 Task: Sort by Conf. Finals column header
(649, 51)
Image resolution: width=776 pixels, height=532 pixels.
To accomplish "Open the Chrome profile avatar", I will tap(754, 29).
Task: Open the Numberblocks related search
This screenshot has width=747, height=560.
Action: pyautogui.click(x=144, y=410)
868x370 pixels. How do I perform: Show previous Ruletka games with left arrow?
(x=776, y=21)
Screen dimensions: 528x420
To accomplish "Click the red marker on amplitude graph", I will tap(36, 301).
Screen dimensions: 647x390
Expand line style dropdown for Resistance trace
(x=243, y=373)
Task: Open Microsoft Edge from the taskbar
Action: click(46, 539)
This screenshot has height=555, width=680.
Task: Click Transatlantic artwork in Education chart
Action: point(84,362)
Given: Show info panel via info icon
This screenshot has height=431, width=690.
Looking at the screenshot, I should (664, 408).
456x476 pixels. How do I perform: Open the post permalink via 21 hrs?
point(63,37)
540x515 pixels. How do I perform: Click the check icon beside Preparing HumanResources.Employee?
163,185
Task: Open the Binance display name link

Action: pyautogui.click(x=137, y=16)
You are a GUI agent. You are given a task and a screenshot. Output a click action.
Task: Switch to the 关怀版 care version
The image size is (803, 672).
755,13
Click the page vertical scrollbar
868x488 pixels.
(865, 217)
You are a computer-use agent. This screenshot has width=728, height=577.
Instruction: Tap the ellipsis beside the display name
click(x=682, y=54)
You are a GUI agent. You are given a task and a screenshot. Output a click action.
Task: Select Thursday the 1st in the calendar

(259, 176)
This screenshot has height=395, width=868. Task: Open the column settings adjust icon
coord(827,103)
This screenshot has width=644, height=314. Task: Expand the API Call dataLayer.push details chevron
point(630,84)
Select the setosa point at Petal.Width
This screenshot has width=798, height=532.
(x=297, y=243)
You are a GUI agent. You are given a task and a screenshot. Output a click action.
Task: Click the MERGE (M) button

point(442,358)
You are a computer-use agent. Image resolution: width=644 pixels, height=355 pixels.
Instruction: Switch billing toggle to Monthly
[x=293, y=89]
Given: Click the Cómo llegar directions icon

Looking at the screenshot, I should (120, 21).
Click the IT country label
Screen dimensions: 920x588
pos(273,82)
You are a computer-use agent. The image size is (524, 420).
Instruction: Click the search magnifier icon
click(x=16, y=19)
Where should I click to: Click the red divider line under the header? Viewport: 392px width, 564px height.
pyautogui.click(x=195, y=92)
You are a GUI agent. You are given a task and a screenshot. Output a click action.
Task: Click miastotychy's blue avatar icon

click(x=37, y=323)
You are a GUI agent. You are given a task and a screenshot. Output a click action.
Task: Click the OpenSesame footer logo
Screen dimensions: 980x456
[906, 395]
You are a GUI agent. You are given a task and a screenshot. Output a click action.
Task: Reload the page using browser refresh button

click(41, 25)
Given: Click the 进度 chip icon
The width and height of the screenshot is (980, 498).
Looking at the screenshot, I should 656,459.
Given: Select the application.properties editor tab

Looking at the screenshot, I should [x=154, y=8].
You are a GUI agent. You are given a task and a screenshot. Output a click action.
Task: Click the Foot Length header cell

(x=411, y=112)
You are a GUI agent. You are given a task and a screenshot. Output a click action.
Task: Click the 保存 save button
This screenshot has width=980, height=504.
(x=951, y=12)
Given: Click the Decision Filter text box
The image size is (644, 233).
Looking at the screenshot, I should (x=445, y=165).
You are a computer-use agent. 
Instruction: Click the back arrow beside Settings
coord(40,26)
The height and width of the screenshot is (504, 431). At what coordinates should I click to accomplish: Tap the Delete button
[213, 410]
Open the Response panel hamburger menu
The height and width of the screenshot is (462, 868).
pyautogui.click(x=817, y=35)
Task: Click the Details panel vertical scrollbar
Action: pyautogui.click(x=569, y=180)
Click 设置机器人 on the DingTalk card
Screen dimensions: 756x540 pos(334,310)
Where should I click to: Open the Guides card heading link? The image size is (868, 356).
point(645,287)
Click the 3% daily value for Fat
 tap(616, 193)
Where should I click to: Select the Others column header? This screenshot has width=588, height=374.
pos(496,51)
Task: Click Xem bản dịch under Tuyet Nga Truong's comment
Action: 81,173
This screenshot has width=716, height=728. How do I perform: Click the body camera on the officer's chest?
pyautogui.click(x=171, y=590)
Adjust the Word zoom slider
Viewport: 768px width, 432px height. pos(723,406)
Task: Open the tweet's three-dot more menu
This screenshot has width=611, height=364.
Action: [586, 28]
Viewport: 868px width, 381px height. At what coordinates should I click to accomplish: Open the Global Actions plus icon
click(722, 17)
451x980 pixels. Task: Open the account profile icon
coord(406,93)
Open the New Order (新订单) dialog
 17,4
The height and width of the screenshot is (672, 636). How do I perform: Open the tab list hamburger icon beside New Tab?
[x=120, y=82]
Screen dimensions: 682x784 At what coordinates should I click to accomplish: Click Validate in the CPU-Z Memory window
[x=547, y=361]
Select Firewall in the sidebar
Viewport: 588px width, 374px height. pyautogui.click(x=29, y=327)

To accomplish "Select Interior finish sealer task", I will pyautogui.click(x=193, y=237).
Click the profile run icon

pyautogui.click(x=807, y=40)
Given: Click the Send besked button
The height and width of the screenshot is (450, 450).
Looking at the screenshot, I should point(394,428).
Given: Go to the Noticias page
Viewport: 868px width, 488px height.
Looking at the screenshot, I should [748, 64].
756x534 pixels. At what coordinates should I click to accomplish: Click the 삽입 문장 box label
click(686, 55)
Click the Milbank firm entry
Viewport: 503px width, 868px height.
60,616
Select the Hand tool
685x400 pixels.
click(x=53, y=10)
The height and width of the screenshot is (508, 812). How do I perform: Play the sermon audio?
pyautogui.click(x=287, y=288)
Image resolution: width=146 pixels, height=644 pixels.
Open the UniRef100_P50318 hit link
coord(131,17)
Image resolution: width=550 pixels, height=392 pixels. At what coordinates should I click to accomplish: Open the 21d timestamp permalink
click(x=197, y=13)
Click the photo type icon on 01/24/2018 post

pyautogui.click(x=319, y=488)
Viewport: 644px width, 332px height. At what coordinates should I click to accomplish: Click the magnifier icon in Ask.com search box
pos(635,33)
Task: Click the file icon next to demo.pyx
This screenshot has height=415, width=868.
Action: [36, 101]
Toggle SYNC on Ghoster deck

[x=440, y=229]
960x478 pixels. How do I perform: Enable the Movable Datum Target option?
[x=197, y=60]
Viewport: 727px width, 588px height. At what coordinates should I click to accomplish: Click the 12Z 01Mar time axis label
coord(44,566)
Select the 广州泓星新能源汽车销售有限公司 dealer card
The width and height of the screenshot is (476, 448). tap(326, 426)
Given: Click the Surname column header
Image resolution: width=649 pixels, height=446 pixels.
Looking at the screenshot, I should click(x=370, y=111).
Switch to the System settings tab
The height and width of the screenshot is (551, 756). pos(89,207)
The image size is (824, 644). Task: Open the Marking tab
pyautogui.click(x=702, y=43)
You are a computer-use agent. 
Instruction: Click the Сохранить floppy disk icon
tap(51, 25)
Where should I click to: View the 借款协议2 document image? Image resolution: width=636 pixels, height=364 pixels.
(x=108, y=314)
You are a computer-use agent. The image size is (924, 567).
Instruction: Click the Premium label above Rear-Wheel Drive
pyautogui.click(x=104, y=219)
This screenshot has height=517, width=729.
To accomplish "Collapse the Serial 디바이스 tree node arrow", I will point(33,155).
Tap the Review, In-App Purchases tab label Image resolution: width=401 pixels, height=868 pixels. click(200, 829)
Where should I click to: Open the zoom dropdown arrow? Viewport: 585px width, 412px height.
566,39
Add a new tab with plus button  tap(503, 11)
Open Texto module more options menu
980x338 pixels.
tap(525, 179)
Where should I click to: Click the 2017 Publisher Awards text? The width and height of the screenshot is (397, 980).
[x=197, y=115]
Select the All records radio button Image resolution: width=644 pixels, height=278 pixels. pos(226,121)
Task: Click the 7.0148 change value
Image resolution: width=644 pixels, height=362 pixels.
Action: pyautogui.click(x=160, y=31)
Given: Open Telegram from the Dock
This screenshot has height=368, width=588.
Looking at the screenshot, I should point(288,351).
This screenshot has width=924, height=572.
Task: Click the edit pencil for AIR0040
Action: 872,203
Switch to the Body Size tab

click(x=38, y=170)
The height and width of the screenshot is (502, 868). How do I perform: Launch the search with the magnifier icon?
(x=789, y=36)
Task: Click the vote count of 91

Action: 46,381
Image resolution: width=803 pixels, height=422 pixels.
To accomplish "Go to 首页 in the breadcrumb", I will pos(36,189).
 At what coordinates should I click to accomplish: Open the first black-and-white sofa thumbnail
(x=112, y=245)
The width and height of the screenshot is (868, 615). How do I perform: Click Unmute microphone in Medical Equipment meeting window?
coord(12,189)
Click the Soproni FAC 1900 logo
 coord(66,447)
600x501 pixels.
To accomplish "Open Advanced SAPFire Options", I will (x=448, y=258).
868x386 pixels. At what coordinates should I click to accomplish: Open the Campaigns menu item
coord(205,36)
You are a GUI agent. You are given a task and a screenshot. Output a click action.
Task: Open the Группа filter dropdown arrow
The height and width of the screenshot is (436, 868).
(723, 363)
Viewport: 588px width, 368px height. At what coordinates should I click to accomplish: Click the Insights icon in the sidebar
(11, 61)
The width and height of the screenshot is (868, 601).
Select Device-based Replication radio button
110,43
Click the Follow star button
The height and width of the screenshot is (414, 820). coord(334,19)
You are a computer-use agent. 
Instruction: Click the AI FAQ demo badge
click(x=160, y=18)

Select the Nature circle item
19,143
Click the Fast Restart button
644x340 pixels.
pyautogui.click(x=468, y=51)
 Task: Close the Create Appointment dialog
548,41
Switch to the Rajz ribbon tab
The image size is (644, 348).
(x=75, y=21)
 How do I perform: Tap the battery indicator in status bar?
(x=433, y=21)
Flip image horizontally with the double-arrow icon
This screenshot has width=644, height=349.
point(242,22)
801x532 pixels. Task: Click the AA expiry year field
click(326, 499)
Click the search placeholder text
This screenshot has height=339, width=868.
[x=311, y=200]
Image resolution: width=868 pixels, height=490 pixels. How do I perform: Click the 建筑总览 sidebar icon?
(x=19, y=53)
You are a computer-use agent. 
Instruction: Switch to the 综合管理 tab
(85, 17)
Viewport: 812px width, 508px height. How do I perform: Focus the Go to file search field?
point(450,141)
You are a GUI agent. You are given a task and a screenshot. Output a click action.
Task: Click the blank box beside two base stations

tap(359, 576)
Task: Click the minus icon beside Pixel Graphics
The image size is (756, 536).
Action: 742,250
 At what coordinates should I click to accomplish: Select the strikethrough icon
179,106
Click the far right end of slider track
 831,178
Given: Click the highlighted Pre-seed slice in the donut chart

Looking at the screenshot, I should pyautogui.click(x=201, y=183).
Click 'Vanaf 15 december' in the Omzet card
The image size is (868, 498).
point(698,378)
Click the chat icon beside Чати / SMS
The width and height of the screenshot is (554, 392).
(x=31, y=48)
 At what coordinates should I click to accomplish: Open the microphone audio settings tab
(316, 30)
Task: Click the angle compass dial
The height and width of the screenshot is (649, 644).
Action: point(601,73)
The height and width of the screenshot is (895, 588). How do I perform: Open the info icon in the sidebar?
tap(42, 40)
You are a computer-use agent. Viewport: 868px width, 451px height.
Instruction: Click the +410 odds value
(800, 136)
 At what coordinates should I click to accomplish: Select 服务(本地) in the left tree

------------

Work item
Reproduce, character for character, only the lines of the preceding data that start at the line with "Task: Click the angle compass dial" and end at the line with "You are a computer-use agent. Viewport: 868px", both included.

Expected output
Task: Click the angle compass dial
The height and width of the screenshot is (649, 644).
Action: point(601,73)
The height and width of the screenshot is (895, 588). How do I perform: Open the info icon in the sidebar?
tap(42, 40)
You are a computer-use agent. Viewport: 868px width, 451px height.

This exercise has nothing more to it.